Allow mixing of thread offsets between 32 and 64bit architectures.

Begin a more full implementation x86-64 REX prefixes.
Doesn't implement 64bit thread offset support for the JNI compiler.

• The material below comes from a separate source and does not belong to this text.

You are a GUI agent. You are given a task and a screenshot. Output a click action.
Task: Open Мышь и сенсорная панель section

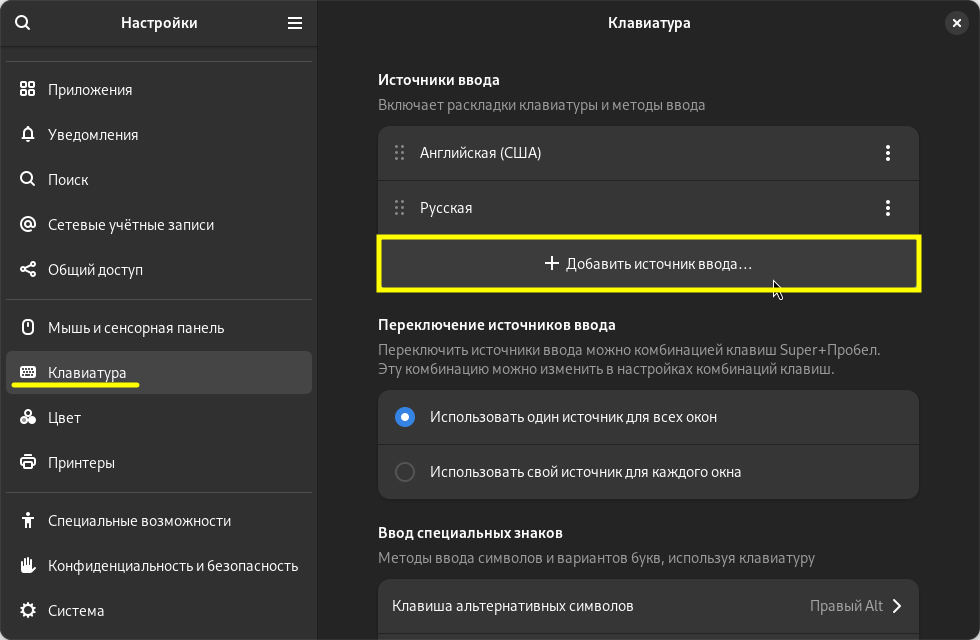pyautogui.click(x=136, y=327)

Change-Id: If9af2f08a1833c21ddb4b4077f9b03add1a05147
diff --git a/compiler/dex/quick/arm/call_arm.cc b/compiler/dex/quick/arm/call_arm.cc
index d6724f1..2e37877 100644
--- a/compiler/dex/quick/arm/call_arm.cc
+++ b/compiler/dex/quick/arm/call_arm.cc
@@ -164,7 +164,7 @@
   // Making a call - use explicit registers
   FlushAllRegs();   /* Everything to home location */
   LoadValueDirectFixed(rl_src, rs_r0);
-  LoadWordDisp(rs_rARM_SELF, QUICK_ENTRYPOINT_OFFSET(pHandleFillArrayData).Int32Value(),
+  LoadWordDisp(rs_rARM_SELF, QUICK_ENTRYPOINT_OFFSET(4, pHandleFillArrayData).Int32Value(),
                rs_rARM_LR);
   // Materialize a pointer to the fill data image
   NewLIR3(kThumb2Adr, r1, 0, WrapPointer(tab_rec));
@@ -192,7 +192,7 @@
         null_check_branch = OpCmpImmBranch(kCondEq, rs_r0, 0, NULL);
       }
     }
-    LoadWordDisp(rs_rARM_SELF, Thread::ThinLockIdOffset().Int32Value(), rs_r2);
+    LoadWordDisp(rs_rARM_SELF, Thread::ThinLockIdOffset<4>().Int32Value(), rs_r2);
     NewLIR3(kThumb2Ldrex, r1, r0, mirror::Object::MonitorOffset().Int32Value() >> 2);
     MarkPossibleNullPointerException(opt_flags);
     LIR* not_unlocked_branch = OpCmpImmBranch(kCondNe, rs_r1, 0, NULL);
@@ -207,7 +207,7 @@
     }
     // TODO: move to a slow path.
     // Go expensive route - artLockObjectFromCode(obj);
-    LoadWordDisp(rs_rARM_SELF, QUICK_ENTRYPOINT_OFFSET(pLockObject).Int32Value(), rs_rARM_LR);
+    LoadWordDisp(rs_rARM_SELF, QUICK_ENTRYPOINT_OFFSET(4, pLockObject).Int32Value(), rs_rARM_LR);
     ClobberCallerSave();
     LIR* call_inst = OpReg(kOpBlx, rs_rARM_LR);
     MarkSafepointPC(call_inst);
@@ -218,7 +218,7 @@
   } else {
     // Explicit null-check as slow-path is entered using an IT.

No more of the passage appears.